Abstract

Obesity has reached epidemic proportions in our society, affecting over one-third of US adults, with two-thirds overweight or obese (1). Trends toward overweight and obesity among younger age groups are alarming; 27.5% of men and 34.0% of women ages 20–39 are obese (1), and 11.3% of children 2–19 years of age are at or above the 97th percentile for 2000 BMI-for-age growth charts (2). The majority of overweight or obese individuals are also insulin resistant (3). The adverse health consequences of obesity and insulin resistance (IR) are well-documented, particularly with respect to cardiovascular disease and type 2 diabetes mellitus (T2DM). More recently, these conditions have also been linked to an increased risk of cognitive impairment and Alzheimer’s disease (AD) (4). AD is the most common cause of dementia, and the fifth leading cause of death in the United States among those 65 and older (5).
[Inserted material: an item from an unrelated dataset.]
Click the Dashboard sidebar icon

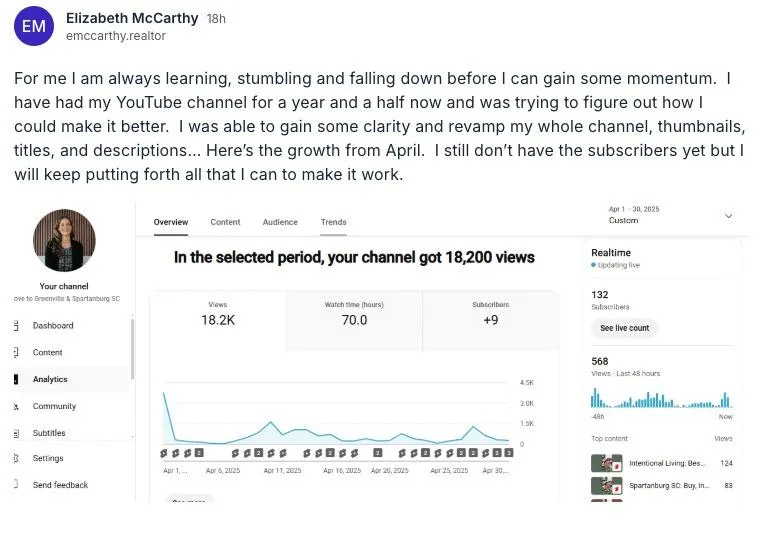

The number of patients affected by AD in the United States is projected to increase from 5.3 million currently, to 16 million in 2050 as the population ages (5), imposing extraordinary monetary and non-monetary costs on patients, caregivers, and the healthcare system. Currently approved therapies for AD provide modest symptomatic benefits to some patients, but do not affect the underlying pathology. Identification of modifiable risk factors to delay or prevent progression to clinical dementia and functional impairment could have a dramatic impact on the prevalence and costs associated with AD. Although there is currently insufficient evidence to firmly link any modifiable risk factor with AD, substantial empirical evidence supports a role for several cardiovascular risk factors, including obesity, hypertension, dyslipidemia, diabetes, and IR (6). All of these factors have been implicated in the development and progression of AD, both individually and in aggregate (i.e., the metabolic syndrome) (7,8). A growing body of literature has demonstrated insulin dysregulation as a risk factor for both AD and its prodrome, mild cognitive impairment (4,9,10). Furthermore, IR represents a preclinical stage on the path to diabetes during which efforts at intervention are likely to have maximal effect. We focus here on the potential role of IR in the pathogenesis of AD, and discuss interventions that target IR as possible approaches to prevent or delay progression of AD.